• [SHORT EXERCISE]: Rewrite the records, starting at the first line and ending at the line containing "pyautogui.click(x=32, y=17)", as a JSON list of strings with one string per line, leaving out any blank lines and including nothing beyond that range.

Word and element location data
◆ ◆ ◆
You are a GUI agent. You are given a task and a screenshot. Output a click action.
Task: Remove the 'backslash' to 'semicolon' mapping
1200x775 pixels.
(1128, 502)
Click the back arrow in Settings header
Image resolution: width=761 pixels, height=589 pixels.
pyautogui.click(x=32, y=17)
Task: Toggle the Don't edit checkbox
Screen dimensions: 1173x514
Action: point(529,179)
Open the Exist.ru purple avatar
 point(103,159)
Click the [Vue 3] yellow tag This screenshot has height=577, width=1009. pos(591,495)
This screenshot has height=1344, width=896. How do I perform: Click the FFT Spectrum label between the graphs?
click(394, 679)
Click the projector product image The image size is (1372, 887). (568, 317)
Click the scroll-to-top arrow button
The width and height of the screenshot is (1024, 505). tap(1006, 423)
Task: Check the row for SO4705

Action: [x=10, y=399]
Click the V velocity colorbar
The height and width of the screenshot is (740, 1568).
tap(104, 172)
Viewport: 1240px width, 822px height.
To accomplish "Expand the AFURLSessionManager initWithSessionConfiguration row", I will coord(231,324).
◆ ◆ ◆
• [THE REPLY]:
[
  "You are a GUI agent. You are given a task and a screenshot. Output a click action.",
  "Task: Remove the 'backslash' to 'semicolon' mapping",
  "1200x775 pixels.",
  "(1128, 502)",
  "Click the back arrow in Settings header",
  "Image resolution: width=761 pixels, height=589 pixels.",
  "pyautogui.click(x=32, y=17)"
]